CVE-2026–31431 ("Copy Fail") represents one of the most broadly exploitable Linux local privilege escalation (LPE) flaws in recent years, combining architectural reach with unusually deterministic exploitation. Affecting essentially all mainstream Linux distributions built between 2017 and early 2026, the vulnerability stems from a long-lived logic error in the kernel crypto subsystem — specifically the algif_aead interface exposed via AF_ALG sockets.

Unlike prior high-profile LPEs such as Dirty COW or Dirty Pipe, Copy Fail does not rely on race conditions, memory corruption primitives, or kernel-version-specific offsets. Instead, it exploits a flawed optimization introduced in 2017 that allows page cache–backed memory pages to be incorrectly inserted into a writable destination scatterlist during authenticated encryption operations. When combined with the splice() system call, this enables a controlled, in-place modification of page cache contents.

In practical terms, an unprivileged local user can leverage this flaw to perform a precise 4-byte write into the page cache of a setuid binary — for example /bin/su. Because the page cache is shared across processes, this modification immediately affects subsequent executions of the binary, allowing the attacker to inject code paths that yield a root shell. Crucially, the attack targets in-memory cache pages rather than the underlying filesystem, meaning no persistent file modification occurs, and traditional file integrity monitoring tools remain blind to the compromise.

A defining characteristic of Copy Fail is its operational simplicity and portability. The public proof-of-concept is a minimal 732-byte Python script using only standard library modules (os, socket, zlib), and has been demonstrated to work unmodified across distributions including Ubuntu 24.04, Amazon Linux 2023, RHEL 10, and SUSE 16. The exploit requires only a regular user account, no elevated capabilities, no special kernel configuration, and no race timing—yielding a 100% reliable privilege escalation path across a near decade-long kernel window.

The security impact is particularly acute in environments built on shared kernel trust boundaries. Multi-tenant systems — such as Kubernetes clusters, container hosting platforms, CI/CD runners, and shell-access development servers — are especially vulnerable. In these contexts, Copy Fail enables cross-container and cross-tenant escalation, effectively collapsing isolation guarantees by allowing any tenant-controlled workload to gain host-level root privileges. Similarly, SaaS platforms executing user-supplied code (e.g., notebooks, serverless runtimes, agent sandboxes) face immediate risk of full infrastructure compromise.
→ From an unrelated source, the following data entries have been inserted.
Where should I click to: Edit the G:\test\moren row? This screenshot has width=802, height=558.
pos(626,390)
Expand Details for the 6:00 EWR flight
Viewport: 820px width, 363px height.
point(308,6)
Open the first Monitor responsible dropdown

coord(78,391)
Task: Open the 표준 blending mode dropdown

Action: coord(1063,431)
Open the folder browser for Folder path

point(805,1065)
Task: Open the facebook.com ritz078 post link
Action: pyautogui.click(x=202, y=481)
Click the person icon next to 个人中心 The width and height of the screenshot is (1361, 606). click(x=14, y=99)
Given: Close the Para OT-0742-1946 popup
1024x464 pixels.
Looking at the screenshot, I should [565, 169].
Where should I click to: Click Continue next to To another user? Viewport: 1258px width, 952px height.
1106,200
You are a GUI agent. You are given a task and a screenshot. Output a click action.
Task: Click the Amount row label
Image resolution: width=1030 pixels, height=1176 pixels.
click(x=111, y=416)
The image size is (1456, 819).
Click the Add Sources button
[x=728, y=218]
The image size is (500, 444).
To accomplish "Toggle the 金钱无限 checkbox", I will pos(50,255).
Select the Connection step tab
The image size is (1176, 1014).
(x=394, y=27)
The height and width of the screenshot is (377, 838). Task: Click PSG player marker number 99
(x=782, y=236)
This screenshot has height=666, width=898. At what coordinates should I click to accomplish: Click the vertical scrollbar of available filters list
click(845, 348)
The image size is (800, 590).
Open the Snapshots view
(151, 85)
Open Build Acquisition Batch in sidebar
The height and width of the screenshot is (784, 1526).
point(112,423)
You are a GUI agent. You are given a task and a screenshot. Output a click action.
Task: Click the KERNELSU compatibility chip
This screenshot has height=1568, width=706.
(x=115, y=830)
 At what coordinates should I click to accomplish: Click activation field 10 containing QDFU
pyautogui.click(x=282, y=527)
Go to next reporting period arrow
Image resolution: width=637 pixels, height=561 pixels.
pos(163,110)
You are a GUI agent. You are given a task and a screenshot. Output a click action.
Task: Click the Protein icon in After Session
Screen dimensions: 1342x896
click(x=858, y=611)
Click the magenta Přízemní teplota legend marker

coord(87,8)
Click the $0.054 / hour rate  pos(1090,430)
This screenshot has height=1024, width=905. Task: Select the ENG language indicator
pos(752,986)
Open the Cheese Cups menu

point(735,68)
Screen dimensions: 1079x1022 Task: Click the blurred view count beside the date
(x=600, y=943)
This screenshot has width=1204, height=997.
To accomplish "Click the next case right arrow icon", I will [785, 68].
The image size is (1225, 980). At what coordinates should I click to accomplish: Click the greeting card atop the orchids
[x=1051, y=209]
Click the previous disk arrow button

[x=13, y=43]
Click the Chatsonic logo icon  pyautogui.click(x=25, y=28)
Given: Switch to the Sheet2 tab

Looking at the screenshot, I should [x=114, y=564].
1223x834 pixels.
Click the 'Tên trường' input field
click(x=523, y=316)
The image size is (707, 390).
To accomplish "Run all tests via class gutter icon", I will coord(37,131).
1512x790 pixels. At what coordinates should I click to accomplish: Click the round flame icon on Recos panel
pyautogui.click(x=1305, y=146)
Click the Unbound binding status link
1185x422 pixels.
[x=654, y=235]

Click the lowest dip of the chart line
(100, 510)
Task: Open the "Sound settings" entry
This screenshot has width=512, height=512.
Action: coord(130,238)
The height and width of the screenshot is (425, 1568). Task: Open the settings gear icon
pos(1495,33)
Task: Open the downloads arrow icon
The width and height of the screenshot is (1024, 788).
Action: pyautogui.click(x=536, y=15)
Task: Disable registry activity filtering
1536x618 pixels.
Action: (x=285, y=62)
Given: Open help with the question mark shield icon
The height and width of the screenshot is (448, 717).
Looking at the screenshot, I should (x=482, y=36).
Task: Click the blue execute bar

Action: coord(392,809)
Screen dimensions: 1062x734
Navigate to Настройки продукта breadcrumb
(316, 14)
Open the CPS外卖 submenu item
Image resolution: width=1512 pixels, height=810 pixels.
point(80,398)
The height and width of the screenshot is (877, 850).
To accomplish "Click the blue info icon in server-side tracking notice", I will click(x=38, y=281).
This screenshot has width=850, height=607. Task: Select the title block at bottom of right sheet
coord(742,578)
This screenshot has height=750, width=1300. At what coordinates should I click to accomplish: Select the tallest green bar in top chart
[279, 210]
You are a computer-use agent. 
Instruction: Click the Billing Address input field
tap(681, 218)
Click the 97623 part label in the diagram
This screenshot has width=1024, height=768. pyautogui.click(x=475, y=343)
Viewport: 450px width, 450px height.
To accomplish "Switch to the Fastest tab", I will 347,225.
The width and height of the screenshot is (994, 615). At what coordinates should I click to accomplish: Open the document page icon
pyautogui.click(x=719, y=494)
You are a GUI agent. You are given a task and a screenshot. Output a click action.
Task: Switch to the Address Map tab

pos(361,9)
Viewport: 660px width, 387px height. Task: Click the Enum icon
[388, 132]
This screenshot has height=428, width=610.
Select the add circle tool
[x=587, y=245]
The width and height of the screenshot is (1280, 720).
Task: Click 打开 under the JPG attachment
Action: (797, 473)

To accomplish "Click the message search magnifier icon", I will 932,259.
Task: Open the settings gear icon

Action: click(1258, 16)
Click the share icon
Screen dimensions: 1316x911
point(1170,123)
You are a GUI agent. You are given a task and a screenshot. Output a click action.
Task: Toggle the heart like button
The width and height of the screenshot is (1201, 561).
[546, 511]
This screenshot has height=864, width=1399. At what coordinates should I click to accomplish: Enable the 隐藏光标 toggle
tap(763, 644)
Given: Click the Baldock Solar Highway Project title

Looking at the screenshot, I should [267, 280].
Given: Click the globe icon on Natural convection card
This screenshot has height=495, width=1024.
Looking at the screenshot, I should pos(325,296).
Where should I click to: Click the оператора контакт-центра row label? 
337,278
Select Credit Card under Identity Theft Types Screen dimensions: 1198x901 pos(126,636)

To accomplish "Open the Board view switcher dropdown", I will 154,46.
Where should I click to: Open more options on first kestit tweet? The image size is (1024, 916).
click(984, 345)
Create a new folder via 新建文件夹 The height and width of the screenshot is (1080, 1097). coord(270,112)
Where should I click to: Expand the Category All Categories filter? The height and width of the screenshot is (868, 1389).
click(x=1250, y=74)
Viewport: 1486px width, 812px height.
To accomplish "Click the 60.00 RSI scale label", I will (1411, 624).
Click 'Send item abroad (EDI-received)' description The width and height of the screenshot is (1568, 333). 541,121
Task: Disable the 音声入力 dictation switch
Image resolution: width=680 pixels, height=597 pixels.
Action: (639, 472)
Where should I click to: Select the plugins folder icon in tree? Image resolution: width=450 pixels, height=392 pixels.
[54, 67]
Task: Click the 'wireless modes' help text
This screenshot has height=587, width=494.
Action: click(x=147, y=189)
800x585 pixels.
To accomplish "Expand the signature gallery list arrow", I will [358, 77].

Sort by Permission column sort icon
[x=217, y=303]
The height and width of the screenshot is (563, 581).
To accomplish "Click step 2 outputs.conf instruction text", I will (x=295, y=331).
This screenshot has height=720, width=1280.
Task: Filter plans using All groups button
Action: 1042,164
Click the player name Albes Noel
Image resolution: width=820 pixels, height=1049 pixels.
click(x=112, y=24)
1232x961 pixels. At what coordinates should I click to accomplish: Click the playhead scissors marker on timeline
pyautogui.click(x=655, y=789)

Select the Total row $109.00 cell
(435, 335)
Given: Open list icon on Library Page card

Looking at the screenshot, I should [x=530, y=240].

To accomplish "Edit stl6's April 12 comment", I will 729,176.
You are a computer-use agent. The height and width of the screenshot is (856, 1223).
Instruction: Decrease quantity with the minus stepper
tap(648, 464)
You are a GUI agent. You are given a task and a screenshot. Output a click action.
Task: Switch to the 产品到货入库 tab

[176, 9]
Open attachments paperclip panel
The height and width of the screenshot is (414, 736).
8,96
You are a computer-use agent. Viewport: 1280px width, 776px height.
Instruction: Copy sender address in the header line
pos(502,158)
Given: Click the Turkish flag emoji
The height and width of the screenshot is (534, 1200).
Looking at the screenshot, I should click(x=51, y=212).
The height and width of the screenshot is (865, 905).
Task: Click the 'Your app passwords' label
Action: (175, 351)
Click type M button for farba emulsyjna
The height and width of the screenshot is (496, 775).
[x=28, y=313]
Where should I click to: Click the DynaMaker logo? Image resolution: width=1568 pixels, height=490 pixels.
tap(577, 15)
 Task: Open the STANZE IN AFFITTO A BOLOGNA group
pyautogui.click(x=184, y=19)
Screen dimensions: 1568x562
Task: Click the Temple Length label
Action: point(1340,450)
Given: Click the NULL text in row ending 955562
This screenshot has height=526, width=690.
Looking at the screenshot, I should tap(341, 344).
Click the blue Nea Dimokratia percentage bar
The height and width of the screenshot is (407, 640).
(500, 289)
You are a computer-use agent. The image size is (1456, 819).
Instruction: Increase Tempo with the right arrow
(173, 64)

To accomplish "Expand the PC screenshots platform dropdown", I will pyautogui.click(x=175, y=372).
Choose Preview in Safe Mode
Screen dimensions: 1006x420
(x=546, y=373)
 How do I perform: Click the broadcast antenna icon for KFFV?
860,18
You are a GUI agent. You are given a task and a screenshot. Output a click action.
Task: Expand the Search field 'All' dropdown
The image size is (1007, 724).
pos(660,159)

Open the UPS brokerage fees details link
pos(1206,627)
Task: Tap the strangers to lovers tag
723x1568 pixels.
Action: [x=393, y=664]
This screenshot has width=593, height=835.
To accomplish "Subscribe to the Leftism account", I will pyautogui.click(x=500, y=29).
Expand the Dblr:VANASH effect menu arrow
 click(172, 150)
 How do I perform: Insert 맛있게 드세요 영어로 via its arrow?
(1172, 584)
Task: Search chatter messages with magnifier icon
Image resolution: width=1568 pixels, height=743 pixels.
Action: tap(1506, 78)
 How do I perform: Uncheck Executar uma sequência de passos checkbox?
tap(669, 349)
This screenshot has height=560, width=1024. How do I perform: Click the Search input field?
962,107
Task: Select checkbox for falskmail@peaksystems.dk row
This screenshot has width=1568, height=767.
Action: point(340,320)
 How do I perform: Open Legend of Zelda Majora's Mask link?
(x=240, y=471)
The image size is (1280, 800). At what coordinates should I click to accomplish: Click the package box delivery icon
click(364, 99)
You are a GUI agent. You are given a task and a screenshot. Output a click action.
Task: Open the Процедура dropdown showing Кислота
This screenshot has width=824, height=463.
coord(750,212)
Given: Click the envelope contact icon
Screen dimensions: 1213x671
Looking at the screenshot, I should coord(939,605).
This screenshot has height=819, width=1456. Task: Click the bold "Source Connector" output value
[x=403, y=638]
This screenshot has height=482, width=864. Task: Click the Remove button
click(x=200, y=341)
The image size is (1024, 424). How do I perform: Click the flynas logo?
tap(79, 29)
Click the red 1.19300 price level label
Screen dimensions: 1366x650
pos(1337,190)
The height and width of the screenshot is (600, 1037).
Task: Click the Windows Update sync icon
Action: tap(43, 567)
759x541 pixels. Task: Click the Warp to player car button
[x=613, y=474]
Even in more traditional deployments, the vulnerability materially lowers the barrier for complete system takeover. On single-tenant servers, it provides a trivial post-exploitation step following web application RCE or credential compromise. On developer workstations and laptops, while not directly enabling remote access, it ensures that any local code execution — malicious or otherwise — can escalate to full administrative control without resistance.

Mitigation is clear-cut but time-sensitive. The upstream Linux kernel patch (mainline commit a664bf3d603d) removes the unsafe in-place optimization in algif_aead, preventing page cache pages from being used as writable crypto destinations. All major distributions have begun rolling out patched kernels. Until updates are applied, administrators can effectively neutralize the attack by disabling the algif_aead module via modprobe configuration and unloading it from the running kernel. This workaround has minimal practical impact, as AF_ALG serves primarily as a userspace interface to kernel crypto and is not utilized by most standard cryptographic stacks (OpenSSL, GnuTLS, NSS, SSH, IPsec, or dm-crypt).

For defense-in-depth, especially in sandboxed or multi-tenant environments, restricting AF_ALG socket creation via seccomp policies is strongly advised, regardless of patch status.

The disclosure timeline underscores a relatively fast coordinated response: the issue was reported to the Linux kernel security team in late March 2026, patched in mainline by early April, assigned a CVE in late April, and publicly disclosed shortly thereafter. Notably, the vulnerability was identified using AI-assisted code analysis, highlighting a growing trend toward automated discovery of deep, non-obvious logic flaws in mature codebases.

In sum, Copy Fail is significant not because of exploit complexity, but because of its absence: a compact, architecture-agnostic, and fully reliable exploit against a ubiquitous kernel subsystem. It reinforces a critical shift in the threat landscape — where subtle logic errors in widely deployed primitives can yield systemic risk across the entire Linux ecosystem.